There are two types of people who like discussing the habits and characteristics of “the rich.” Those that want to point out how evil these oppressors of the masses are, and those that want to learn how to be rich themselves.
I do not have much patience with the oppressors shtick. Thankfully, the great majority of Americans agree with me. Outraged complaints about how the rich are not paying their fair share of taxes is something leaders of the Blue Team voice to raise money from their navy blue supporters early in an election cycle, only to be conveniently forgotten as the day of actually voting approaches.
Support for raising taxes on high income households dissipates quickly once how much they are already paying is understood. An easy majority of Americans will say yes when asked if those making more than $250K should pay more taxes to reduce the deficit. But if the pollster gets specific and asks just how much those lucky few should cough up, a big majority choose rates lower than the current ones. Raising the marginal rate on households with incomes over $250K to 40%, which the administration claims to want, was found by a February poll to be supported by all of 4% of voters.

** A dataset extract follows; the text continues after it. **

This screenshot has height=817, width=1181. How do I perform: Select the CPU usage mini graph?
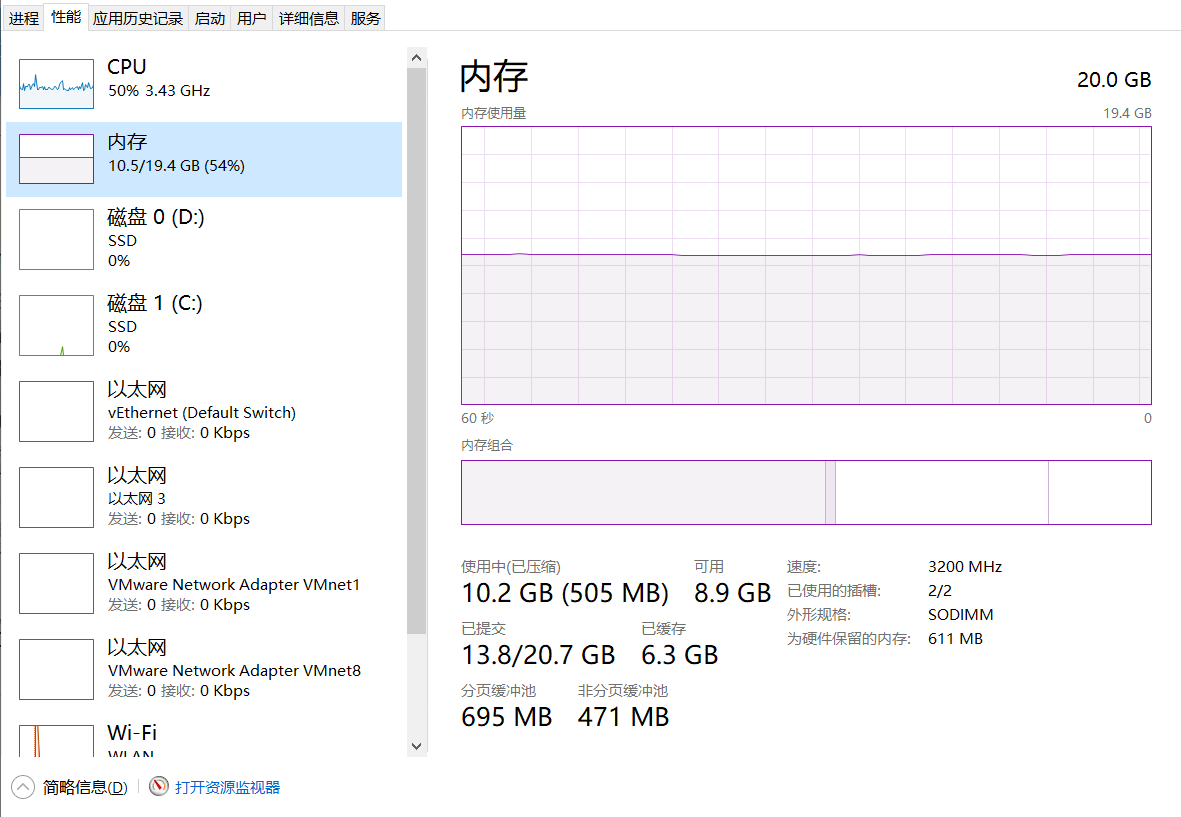(x=56, y=84)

This clash between rich mythology and rich reality is typical. Even amongst the ambitious would-be emulators of rich behavior, accurate visions of the rich are surprisingly rare. Any number of successful personal finance gurus have for years gotten away with such unlikely stories as the rich buying cars by the pound and other howlers because their audience does not know any better.
I am not at all a fan of the “secrets” of the rich genre, but I will concede one thing. For many non-rich people, the rich are a mystery. Our media does not help.

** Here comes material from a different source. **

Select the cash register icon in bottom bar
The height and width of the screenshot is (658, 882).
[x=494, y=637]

Recently the WSJ’s Wealth Report asked Do the Wealthy Work Harder Than the Rest? Depending on your outlook, the answer to that question could be interesting, obvious, or irrelevant. Or maybe a mix of all three.
The academic research cited by the post is thin and indirect. “Highly-educated” men spend less time on leisure, 33.2 hours a week, than “low-educated” men, who clocked an average of 39.1 hours. If you are willing to assume that highly/low is rich/poor and that less time at leisure means working harder, then yes, the rich do work harder.

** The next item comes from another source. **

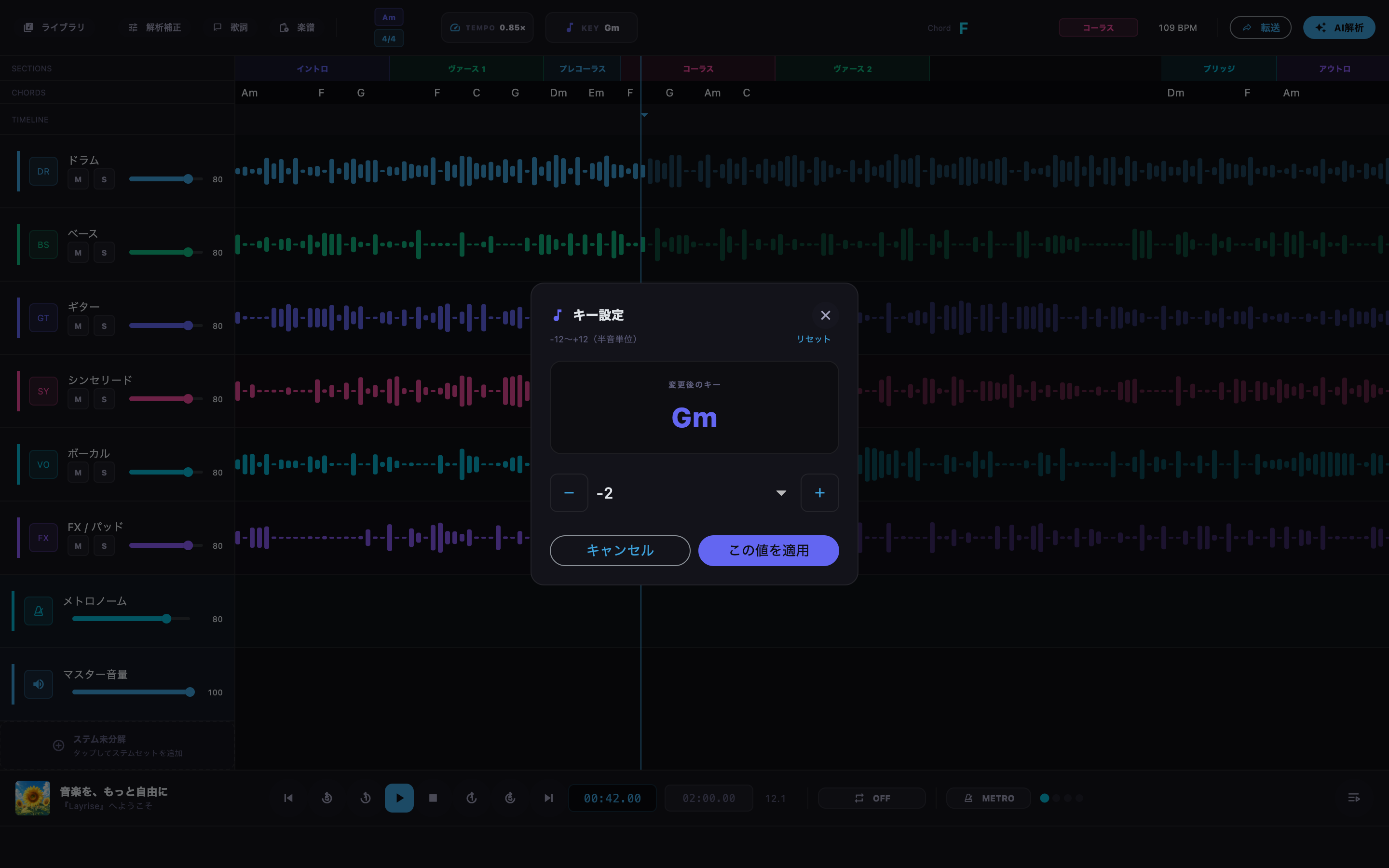The width and height of the screenshot is (1389, 868).
Task: Skip to the end with next icon
Action: (549, 798)
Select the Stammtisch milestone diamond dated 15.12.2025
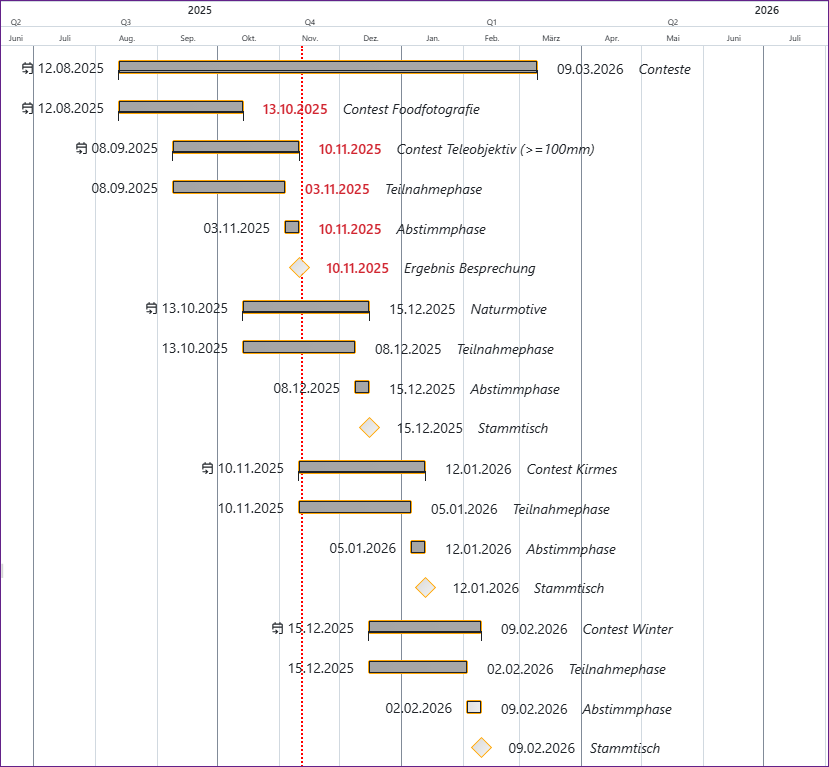The width and height of the screenshot is (829, 767). click(x=370, y=428)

You might also believe several other equally as plausible explanations. The higher number of hours spent not working by the less educated might not be entirely by choice. Or perhaps cause and effect have been confused. Guys who like to work a lot naturally became highly educated. And hours worked may not be a good proxy for effort. An hour in an office is not the same as an hour digging a ditch.
But at the highest level, it is almost inconceivable that there would not be a positive relation of some kind between hours worked and income. Everything else equal, you work more, you make more. There are clearly many other factors playing a role, but in isolation the hours worked factor ought to positively impact income.
Indeed, what is striking is the degree to which this dog-bites-man finding is surprising to a few academics and a WSJ writer.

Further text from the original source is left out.